## Document passage
┌──

Returning to directional information in audio, this is something that various researchers have been looking into for ambient speech recognition, where there are two different speakers in the same room, such as a doctor and a patient. The state of the art in separating the audio from the two speakers is not very good. Researchers at Microsoft recently published a paper where they used a cluster of twelve microphones and a bi-directional neural net (something of a sledge hammer in the world of neural nets). Their results were a new “best” (in terms of published findings), but pretty poor compared with what humans do with ease. The researchers at Google’s Deep Mind have also tried doing ambient speech recognition in doctors’ offices in the UK. Their pithy summary – a much harder problem than they had thought.
Speech recognition also intersects with privacy concerns. There are things called voice prints which identify speakers. In the world of customer service there is a lot of fraud committed by criminals who use stolen identities to fraudulently buy goods and services. Since they are repeat offenders it is possible to create a database of their voice prints and screen incoming callers against this database for matches. Let’s follow the voice print into the healthcare setting. A hospital chooses to deploy Amazon or Google smart speakers so that patients can control their TVs and do other simple tasks without troubling a nurse. Patient and nurse satisfaction both increase. What’s not to like? In this (admittedly dark) scenario, Amazon and Google have heard the patient’s voice and made a voice print, which they match against voice prints from mobile phones or speakers deployed at home. The patient is discharged and is now bombarded with ads for healthcare products and services targeted to the condition(s) they were treated for. The temptation for Amazon and Google to monetize the voice information is great. If patients/consumers don’t want this, who is liable for disclosure of the patient’s identifying information and the fact that they had a recent hospital stay? How many people realize that a patient’s voice, once captured by computer, is now “PII” and subject to privacy laws?

└──

Entries contained in a dataset:
┌──

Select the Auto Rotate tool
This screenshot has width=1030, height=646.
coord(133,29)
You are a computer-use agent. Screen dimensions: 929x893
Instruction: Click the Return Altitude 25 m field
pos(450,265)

└──
┌──

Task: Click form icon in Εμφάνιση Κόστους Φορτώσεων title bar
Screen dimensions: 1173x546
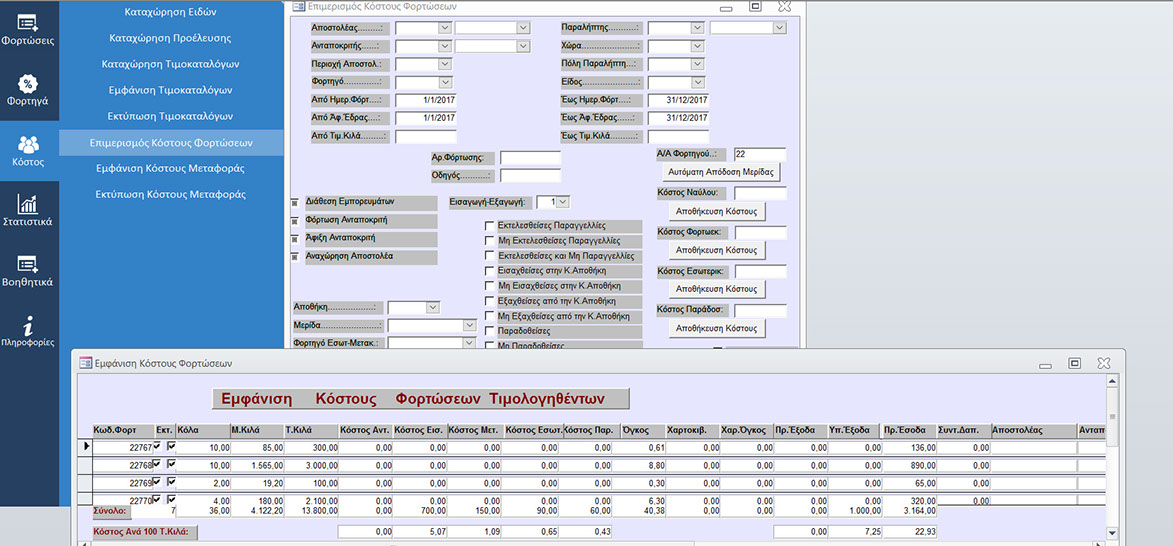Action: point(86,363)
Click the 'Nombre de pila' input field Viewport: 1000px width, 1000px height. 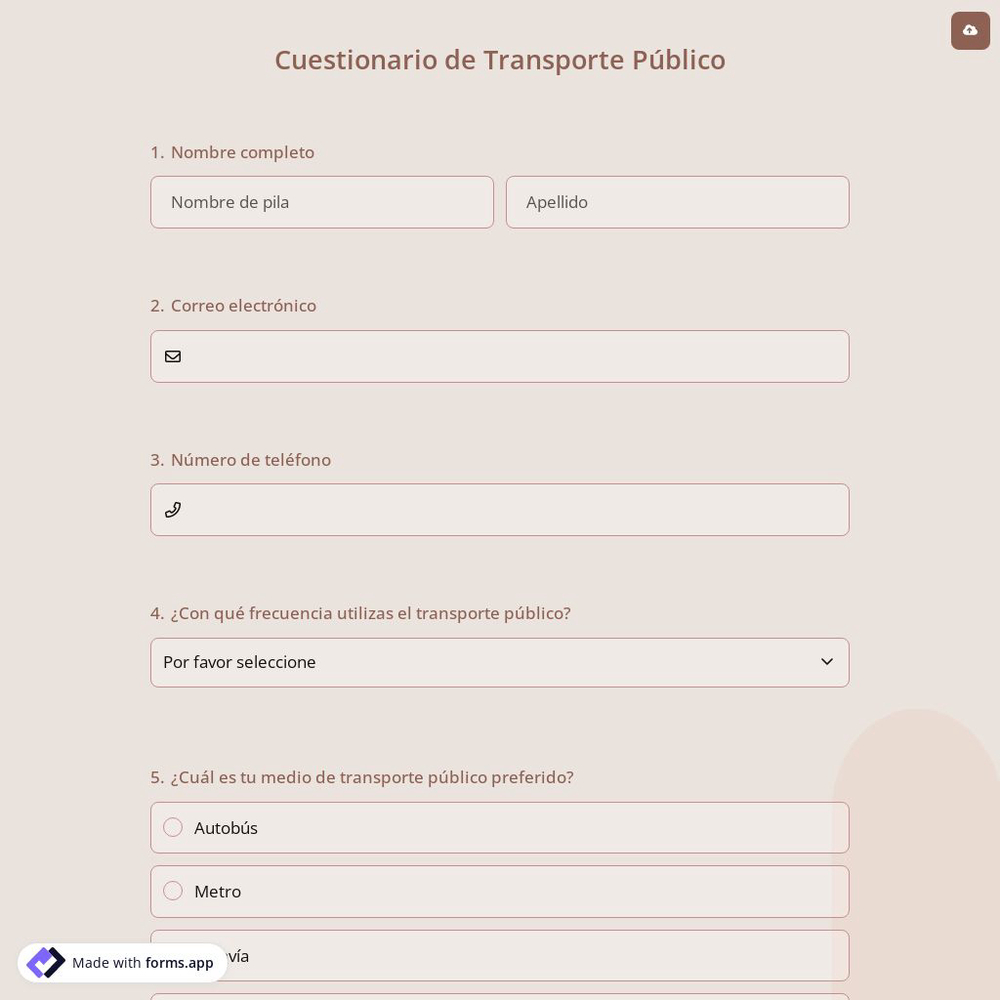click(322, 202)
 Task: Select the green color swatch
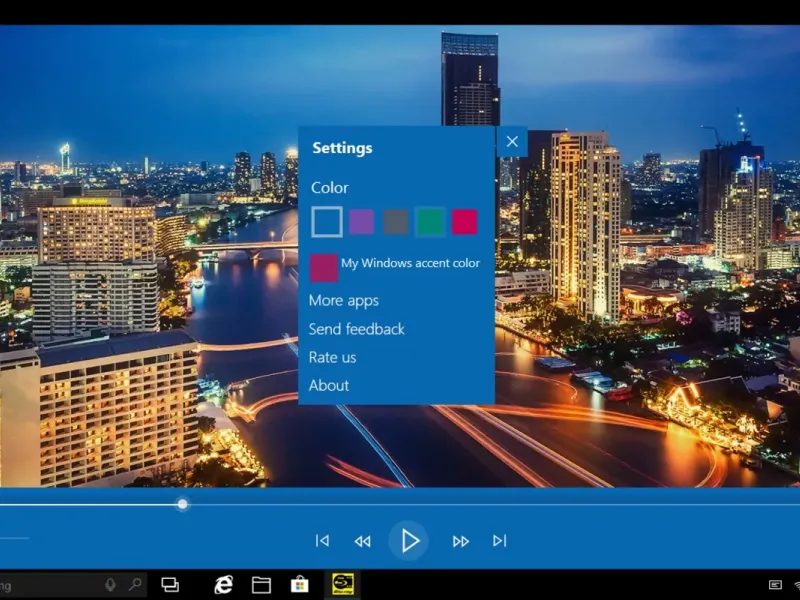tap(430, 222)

└──

## Explore the material
• A. In the speech recognition passage, change "twelve microphones" to "eight microphones" and write out the section from "Returning to directional" to "they had thought.".
• B. Carry on the passage about speech recognition and privacy from its final sentence.
These entries have nothing to do with the passage on speech recognition.

## Written responses
• A.
Returning to directional information in audio, this is something that various researchers have been looking into for ambient speech recognition, where there are two different speakers in the same room, such as a doctor and a patient. The state of the art in separating the audio from the two speakers is not very good. Researchers at Microsoft recently published a paper where they used a cluster of eight microphones and a bi-directional neural net (something of a sledge hammer in the world of neural nets). Their results were a new “best” (in terms of published findings), but pretty poor compared with what humans do with ease. The researchers at Google’s Deep Mind have also tried doing ambient speech recognition in doctors’ offices in the UK. Their pithy summary – a much harder problem than they had thought.

• B.
AI is often portrayed as being ahead of human capabilities. IBM’s Watson rose to fame by beating human champions at chess and Jeopardy. Now for a reality check. The rules of chess and go are static. A net that plays many games against itself will become very good. Similarly, a net which ingests the Wikipedia will know more trivia than most humans. IBM thought that Watson could be applied to oncology. Unlike games, oncology is in flux. Humans attend conferences, read papers and talk to each other, neural nets don’t. Result? The neural net is always lagging behind the humans. As IBM found, to its chagrin, Watson was a ho-hum and out-of-date oncologist.
A final example which illustrates that Artificial Intelligence has a ways to catch up with Natural Stupidity. Neural nets are powered by Graphical Processing Unit (GPU) cards, which are the same size as VCR cassettes. Let us compare an AI powered driverless car with the humble bee, which has a brain the size of a pinhead. The latter learns from other bees where there are good sources of nectar, and is able to navigate to those sources avoiding collisions with obstacles, such as pedestrians, cars, trucks, road works, lamp posts, trees, and so on. It maneuvers into parking spots on flowers of all different shapes, sizes, colors, and orientations. In short the bee is way ahead of the best image recognition and driverless car technology. The sarcastic observer might note that precisely zero pedestrians have been knocked over and killed by bees in transit. The cautious observer, for reasons noted above, will not wear fashionably patterned clothing when crossing in front the cleverest driverless car…
Let me end with a plug for Dr. Jonathan Howard’s 500+ page book, “Cognitive Errors and Diagnostic Mistakes”, which is a well written and engaging compendium of human perceptual, judgemental, and reasoning errors in medicine. In a few years’ time it will likely have a companion: “Cognitive Errors and Diagnostic Mistakes made by Machine Intelligence”, the case histories and the errors will seem every bit as straight forward as the human ones. I can hear the plaintiff’s attorney now – “It should have been obvious that…”